The AV Club examined the entire list of episode writers and co-writers, discovering that only eight percent of the 616 episodes of "The Simpsons" which have aired include a woman screenwriter. This may have been in the early '90s, but it's not exactly like things have balanced out today. "I always wind up being the turd in the punchbowl because the show is so beloved and everything, and I’m sorry to burst bubbles but. Ponds story is equal parts time capsule of late 1970s life in California- with its deadheads, punks, disco rollers, casual sex and drug use- and bildungsroman of a. I feel like I was just as qualified as anyone else who came along and got hired on the show, and it was just because I was a woman that I was, you know, not allowed entry into that club." 'This is a continuation of Mimi Ponds book Over Easy, a memoir of her time working amongst the hippies and punks of the wisecracking, fast-talking, drug-taking Imperial Cafe. "It had remained a boys’ club for a good long time. And it wasn’t until years later that I found out that Sam Simon, who was the showrunner, didn’t want any women around because he was going through a divorce." "No one ever called me or explained to me or apologized or anything.

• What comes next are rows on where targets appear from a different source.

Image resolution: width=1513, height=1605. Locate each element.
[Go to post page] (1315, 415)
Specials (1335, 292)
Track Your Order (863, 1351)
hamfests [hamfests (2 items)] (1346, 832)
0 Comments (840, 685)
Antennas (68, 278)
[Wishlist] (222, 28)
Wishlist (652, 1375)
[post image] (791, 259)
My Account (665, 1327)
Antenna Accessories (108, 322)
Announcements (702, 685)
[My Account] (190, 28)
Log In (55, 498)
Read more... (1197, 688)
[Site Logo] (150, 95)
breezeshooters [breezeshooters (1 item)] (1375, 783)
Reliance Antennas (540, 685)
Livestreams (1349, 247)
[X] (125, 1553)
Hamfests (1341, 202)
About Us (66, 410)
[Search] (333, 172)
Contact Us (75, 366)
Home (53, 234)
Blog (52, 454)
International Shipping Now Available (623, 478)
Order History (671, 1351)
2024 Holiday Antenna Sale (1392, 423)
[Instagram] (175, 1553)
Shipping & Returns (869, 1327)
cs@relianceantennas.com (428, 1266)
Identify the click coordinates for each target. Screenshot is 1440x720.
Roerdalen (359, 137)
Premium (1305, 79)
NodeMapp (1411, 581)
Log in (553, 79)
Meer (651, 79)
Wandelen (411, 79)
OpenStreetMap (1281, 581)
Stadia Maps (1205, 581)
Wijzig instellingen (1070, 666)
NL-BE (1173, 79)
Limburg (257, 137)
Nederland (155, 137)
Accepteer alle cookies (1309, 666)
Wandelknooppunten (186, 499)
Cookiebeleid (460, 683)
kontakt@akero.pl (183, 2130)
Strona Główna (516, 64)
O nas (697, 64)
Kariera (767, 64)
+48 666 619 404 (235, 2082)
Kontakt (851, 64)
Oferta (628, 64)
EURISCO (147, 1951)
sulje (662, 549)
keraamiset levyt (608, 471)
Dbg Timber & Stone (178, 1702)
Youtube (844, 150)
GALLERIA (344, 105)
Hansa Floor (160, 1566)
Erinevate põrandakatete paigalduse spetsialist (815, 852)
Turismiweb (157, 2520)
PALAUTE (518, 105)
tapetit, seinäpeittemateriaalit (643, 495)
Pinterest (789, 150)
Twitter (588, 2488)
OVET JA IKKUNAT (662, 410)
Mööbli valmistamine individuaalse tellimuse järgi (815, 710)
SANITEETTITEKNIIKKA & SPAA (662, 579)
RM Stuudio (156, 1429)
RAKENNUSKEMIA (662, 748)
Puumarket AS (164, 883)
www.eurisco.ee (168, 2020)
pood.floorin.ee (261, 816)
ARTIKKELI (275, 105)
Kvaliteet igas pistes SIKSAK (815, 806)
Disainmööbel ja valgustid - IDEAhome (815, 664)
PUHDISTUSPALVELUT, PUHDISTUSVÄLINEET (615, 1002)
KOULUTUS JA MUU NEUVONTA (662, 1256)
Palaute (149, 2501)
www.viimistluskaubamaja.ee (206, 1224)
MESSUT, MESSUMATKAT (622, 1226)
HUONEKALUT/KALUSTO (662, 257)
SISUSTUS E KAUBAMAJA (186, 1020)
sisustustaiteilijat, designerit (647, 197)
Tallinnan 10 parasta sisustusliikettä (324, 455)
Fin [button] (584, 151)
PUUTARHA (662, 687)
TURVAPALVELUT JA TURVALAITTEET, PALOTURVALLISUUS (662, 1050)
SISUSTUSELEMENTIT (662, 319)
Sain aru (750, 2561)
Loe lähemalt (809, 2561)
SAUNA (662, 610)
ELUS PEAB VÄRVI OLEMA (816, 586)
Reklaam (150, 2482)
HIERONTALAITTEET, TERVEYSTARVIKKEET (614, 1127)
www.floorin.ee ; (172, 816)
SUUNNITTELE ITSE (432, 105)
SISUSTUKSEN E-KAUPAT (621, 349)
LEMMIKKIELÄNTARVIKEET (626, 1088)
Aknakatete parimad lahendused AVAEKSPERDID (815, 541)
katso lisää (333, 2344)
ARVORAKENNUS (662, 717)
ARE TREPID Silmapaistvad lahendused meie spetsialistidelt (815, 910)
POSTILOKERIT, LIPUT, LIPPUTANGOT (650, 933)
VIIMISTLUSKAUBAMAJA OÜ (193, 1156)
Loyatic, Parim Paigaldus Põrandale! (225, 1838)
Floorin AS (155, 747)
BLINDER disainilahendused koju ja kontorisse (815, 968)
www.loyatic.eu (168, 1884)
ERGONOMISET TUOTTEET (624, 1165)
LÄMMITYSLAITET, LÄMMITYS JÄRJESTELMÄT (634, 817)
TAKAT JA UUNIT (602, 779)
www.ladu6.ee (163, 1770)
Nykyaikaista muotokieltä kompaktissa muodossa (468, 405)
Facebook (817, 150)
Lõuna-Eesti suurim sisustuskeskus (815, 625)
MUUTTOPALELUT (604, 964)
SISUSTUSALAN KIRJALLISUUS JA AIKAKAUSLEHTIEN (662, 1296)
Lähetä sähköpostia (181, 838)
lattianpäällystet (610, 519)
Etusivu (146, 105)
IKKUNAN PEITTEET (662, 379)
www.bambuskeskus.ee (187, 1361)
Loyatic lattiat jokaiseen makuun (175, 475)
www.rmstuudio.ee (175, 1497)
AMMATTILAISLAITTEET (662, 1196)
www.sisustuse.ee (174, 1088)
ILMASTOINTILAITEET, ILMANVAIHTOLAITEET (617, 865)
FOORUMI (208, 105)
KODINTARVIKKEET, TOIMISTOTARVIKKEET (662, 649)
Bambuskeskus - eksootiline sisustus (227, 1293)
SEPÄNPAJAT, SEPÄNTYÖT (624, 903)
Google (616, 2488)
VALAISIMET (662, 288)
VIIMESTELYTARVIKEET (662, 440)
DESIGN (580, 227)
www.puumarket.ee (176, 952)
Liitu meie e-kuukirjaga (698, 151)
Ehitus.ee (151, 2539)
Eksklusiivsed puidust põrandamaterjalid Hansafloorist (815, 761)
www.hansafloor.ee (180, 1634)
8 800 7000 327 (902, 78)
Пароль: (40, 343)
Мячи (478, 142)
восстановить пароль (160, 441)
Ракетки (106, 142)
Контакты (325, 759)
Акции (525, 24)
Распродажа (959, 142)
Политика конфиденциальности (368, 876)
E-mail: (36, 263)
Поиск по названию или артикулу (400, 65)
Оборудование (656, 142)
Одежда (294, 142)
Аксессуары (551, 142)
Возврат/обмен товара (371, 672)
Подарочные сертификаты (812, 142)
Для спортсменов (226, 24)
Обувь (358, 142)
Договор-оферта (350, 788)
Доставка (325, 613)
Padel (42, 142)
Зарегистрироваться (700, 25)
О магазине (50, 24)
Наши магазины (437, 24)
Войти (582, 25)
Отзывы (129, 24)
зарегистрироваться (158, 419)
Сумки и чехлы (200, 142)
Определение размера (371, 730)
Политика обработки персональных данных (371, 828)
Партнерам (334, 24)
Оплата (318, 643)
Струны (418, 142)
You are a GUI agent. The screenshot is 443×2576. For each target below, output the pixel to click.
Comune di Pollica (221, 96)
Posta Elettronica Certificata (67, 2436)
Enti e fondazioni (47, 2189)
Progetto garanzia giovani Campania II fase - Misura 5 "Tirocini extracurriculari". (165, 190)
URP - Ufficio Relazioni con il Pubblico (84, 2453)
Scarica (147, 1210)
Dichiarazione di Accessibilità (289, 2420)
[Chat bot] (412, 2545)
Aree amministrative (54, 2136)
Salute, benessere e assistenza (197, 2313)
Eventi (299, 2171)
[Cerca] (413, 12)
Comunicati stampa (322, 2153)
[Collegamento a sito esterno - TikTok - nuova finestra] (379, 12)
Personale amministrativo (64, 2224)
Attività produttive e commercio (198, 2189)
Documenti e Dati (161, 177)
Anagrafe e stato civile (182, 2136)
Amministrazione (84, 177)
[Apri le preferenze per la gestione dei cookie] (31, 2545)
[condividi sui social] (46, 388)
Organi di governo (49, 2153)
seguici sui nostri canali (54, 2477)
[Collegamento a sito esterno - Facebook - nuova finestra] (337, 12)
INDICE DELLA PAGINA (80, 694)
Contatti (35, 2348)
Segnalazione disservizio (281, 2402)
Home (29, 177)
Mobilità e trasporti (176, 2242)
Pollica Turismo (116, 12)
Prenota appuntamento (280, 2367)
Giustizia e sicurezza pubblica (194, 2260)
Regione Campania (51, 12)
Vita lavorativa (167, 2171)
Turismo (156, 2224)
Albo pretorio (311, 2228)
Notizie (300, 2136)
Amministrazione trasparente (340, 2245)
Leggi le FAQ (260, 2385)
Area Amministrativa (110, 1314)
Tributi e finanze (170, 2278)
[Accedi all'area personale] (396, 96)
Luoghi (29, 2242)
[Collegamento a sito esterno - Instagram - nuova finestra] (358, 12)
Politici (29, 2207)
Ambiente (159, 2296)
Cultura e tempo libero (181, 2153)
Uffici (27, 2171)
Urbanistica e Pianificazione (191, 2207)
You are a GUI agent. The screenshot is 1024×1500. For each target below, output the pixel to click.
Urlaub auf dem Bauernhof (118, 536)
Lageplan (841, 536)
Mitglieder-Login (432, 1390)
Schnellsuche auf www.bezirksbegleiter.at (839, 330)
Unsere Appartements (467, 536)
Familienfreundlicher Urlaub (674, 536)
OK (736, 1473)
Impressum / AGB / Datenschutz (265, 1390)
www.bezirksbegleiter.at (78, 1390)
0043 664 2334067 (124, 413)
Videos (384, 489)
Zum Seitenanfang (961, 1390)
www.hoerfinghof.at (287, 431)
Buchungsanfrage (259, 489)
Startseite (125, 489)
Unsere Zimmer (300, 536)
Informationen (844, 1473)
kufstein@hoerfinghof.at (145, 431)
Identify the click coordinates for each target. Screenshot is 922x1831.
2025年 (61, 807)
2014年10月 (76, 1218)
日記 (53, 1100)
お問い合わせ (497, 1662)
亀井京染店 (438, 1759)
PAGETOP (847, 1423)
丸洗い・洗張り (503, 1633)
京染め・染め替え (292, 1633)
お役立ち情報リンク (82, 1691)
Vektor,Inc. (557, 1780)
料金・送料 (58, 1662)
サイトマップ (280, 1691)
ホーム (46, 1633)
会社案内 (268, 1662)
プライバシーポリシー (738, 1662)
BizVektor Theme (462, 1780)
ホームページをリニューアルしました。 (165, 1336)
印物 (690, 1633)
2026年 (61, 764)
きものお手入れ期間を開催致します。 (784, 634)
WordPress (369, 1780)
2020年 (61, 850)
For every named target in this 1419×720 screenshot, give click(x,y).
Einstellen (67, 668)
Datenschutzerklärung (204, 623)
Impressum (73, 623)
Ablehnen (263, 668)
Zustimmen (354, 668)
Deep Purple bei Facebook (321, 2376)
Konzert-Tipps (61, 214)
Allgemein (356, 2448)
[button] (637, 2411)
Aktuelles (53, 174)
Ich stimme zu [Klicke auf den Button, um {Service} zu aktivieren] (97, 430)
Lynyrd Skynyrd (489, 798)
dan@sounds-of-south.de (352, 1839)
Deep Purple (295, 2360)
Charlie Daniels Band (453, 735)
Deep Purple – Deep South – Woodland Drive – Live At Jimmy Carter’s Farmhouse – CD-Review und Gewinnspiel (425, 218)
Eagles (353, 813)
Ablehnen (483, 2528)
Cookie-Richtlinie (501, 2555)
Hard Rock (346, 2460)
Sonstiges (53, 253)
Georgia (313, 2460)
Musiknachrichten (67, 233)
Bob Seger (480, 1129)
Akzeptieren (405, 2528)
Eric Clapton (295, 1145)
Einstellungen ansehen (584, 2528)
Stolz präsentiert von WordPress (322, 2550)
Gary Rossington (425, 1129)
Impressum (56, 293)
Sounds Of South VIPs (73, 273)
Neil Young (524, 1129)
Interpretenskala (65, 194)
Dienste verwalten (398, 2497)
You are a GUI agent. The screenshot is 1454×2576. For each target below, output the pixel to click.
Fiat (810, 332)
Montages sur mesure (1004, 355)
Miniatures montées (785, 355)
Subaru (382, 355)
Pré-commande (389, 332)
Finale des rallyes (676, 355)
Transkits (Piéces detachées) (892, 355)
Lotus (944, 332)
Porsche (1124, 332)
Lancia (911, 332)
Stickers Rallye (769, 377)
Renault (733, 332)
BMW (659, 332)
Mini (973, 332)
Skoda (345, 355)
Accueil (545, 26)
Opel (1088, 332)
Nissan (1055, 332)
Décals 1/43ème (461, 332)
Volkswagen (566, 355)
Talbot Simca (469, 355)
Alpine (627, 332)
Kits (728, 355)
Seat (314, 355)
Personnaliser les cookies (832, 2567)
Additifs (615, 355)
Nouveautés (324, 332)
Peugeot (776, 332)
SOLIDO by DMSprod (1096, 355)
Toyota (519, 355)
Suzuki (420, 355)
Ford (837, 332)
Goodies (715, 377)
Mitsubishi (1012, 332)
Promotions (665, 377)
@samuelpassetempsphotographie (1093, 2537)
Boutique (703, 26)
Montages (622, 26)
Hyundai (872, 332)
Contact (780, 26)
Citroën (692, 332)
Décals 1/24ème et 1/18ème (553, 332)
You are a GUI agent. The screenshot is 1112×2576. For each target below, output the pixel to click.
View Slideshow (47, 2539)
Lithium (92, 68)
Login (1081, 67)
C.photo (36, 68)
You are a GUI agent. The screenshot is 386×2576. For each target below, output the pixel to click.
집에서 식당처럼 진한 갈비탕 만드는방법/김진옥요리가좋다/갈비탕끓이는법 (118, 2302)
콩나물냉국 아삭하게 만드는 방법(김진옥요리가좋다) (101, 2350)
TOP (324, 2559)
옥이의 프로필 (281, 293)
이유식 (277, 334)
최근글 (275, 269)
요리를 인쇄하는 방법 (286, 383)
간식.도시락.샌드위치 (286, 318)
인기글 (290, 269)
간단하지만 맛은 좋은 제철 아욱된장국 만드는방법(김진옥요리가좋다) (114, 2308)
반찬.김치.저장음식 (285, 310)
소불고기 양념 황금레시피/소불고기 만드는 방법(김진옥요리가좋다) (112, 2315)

Set in Oakland in the late seventies it is the story of a young artist who, to make ends meet, works as a waitress in the Imperial Cafe, a restaurant that seems to house eccentrics, drunks, junkies and creeps. "I was never invited to be on staff, and I never knew why for the longest time," she recalled. The graphic novel, The Customer is Always Wrong by Mimi Pond is loosely based on the author’s own life. more Get A Copy Kindle Store 12. Oakland in the late seventies is a cheap and quirky haven for eccentrics, and Mimi Pond folds the tales of the fascinating. Account icon An icon in the shape of a person's head and shoulders. The Customer is Always Wrong is the saga of a young naive artist named Madge working in a restaurant of charming drunks, junkies, thieves, and creeps.